For over five millennia, Akko served as a major urban and maritime center located onthe Mediterranean’s Levantine coast. The tell, situated east of the modern city of Akko, dominated the Plain of Akko and was inhabited from the Early Bronze Age into the Hellenistic period (ca. 3000 – 100 BCE). By the middle of the Hellenistic period, however, settlement had shifted from the mound towards the natural Bay of Akko, under what is now the UNESCO World Heritage site of Old Acre and the adjacent modern city. Today, Tel Akko is a municipal park.
The first series of excavations under the direction of Moshe Dothan (1973 – 1989), which remain largely unpublished, uncovered an impressive Canaanite city fortified by massive ramparts and a Phoenician town that served as an important regional industrial center.
Renewed excavations on Tel Akko commenced in 2010 under the co-direction of Ann E. Killebrew (Pennsylvania State University) and Michal Artzy (University of Haifa). The 2010 – 2019 project incorporates an integrated, ‘total archaeology’ approach to the region’s heritage, past and present.

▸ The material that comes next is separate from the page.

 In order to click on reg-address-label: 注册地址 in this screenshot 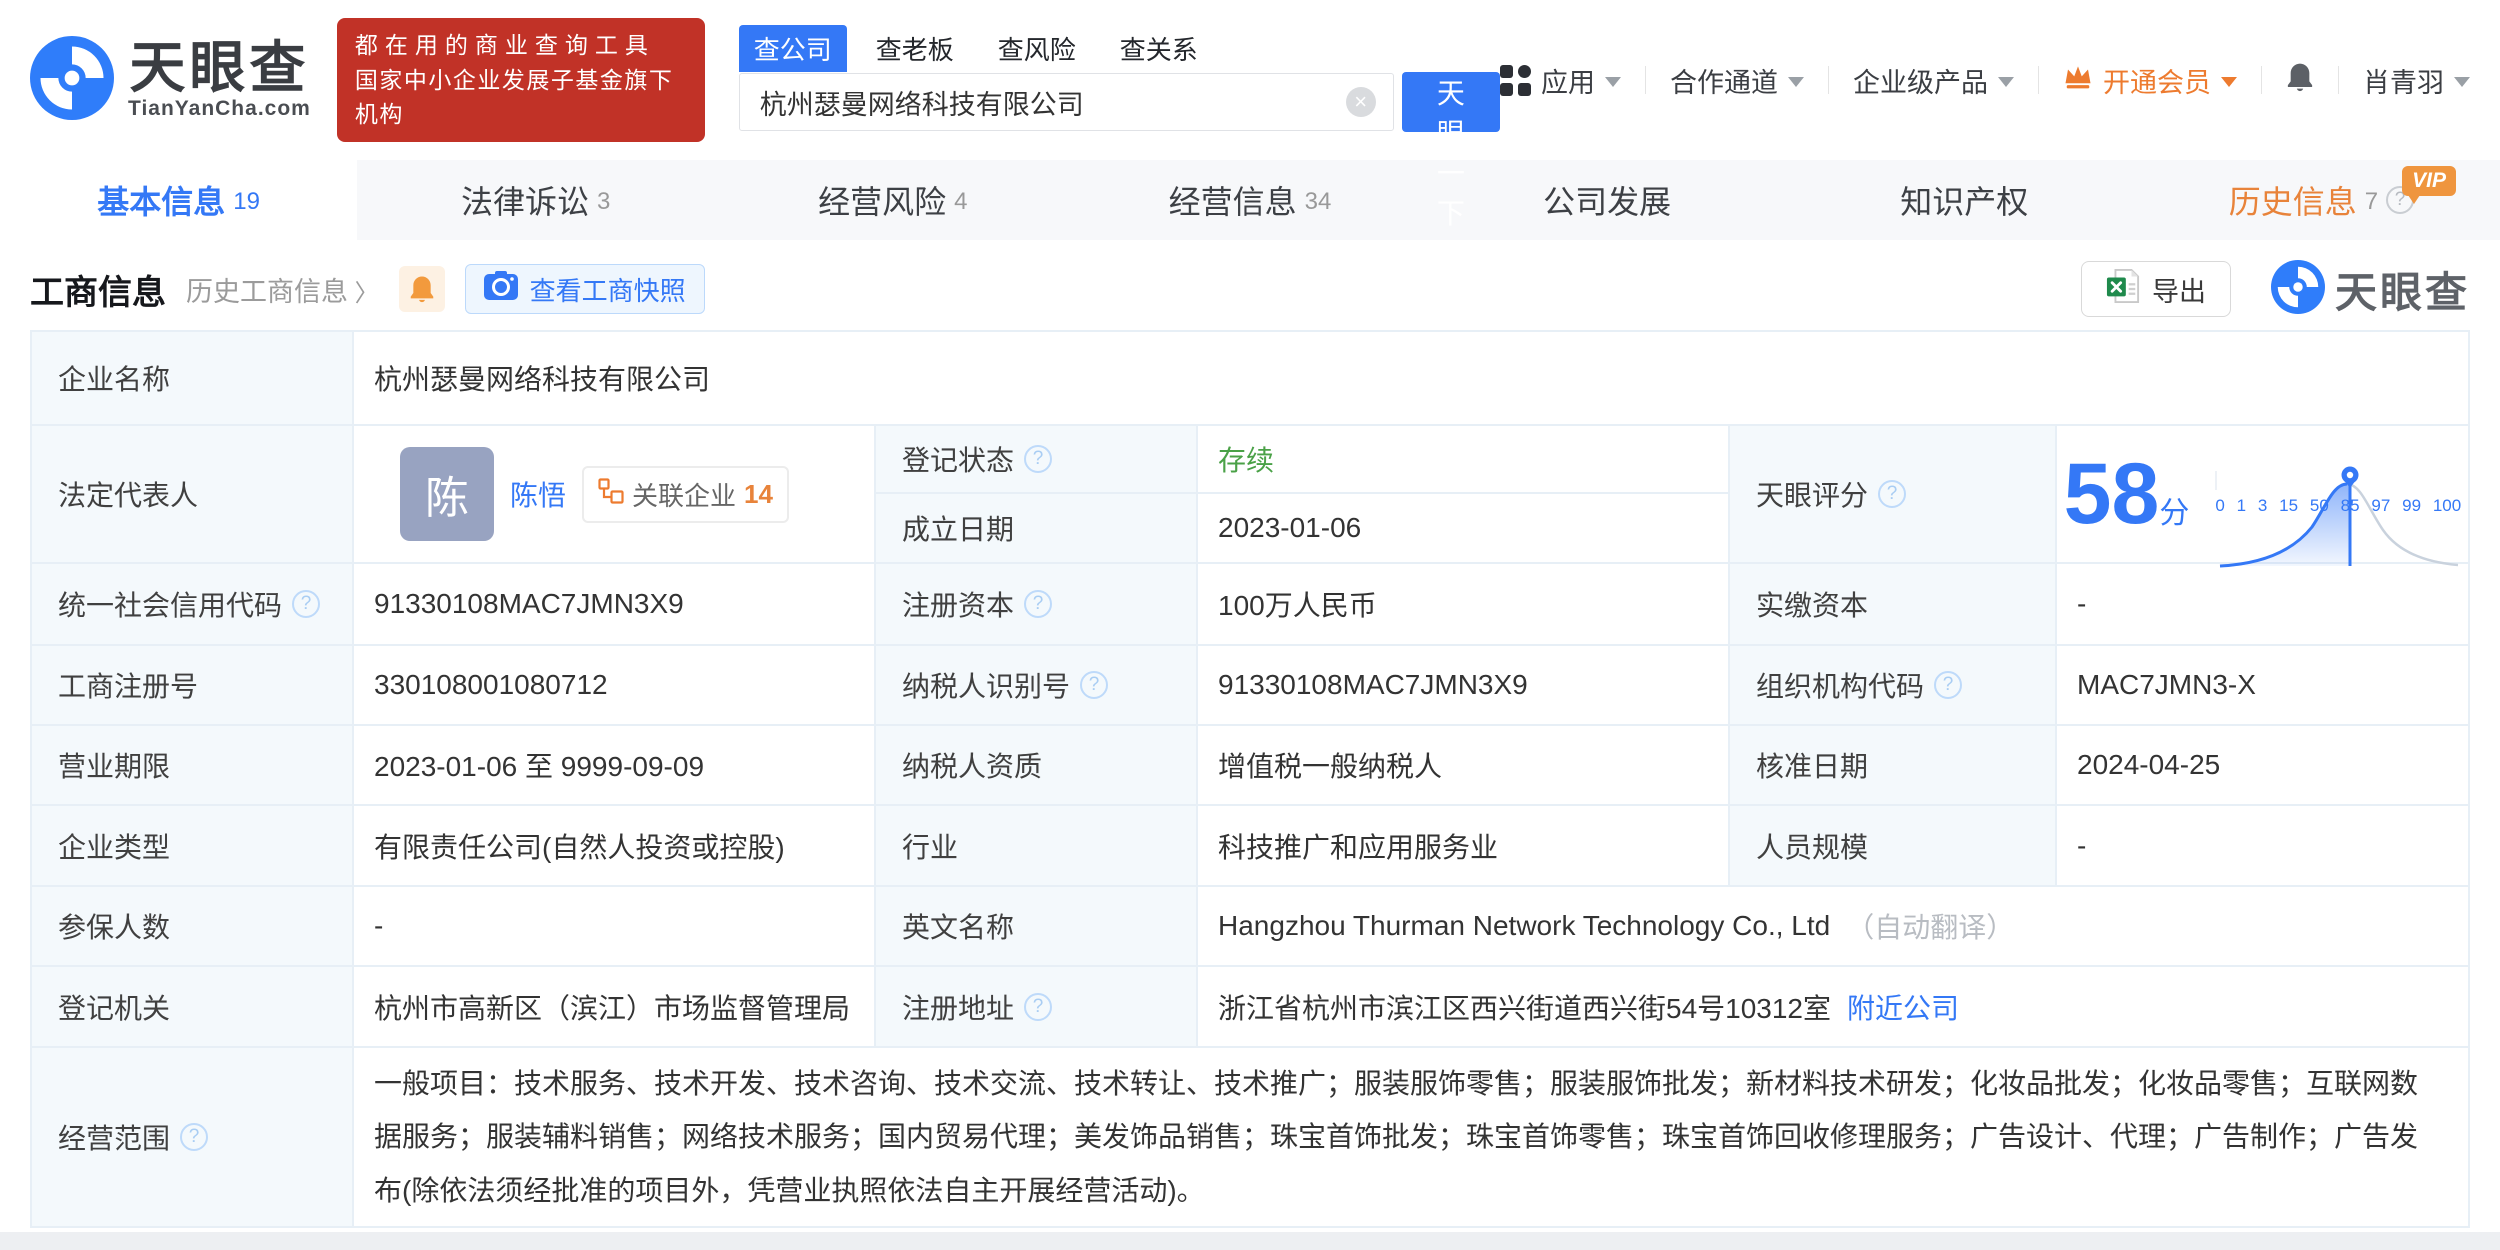, I will do `click(1036, 1006)`.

The goals included:
- An intensive survey of the mound and documentation of previous unpublished excavations conducted by Dothan.
- The investigation of Bronze and Iron Age Akko and its role as the major Canaanite and Phoenician urban center in the Plain of Akko.
- Investigating the development of Akko/Ptolemais and the impact of Neo-Assyrian, Persian and Hellenistic empires during the first millennium BCE..
- The development of new documentation technologies
- Establishment of a state-of-the-art field school to train future archaeologists, which incorporated excavation, survey, GIS, on-site conservation, underwater archaeology, and community outreach.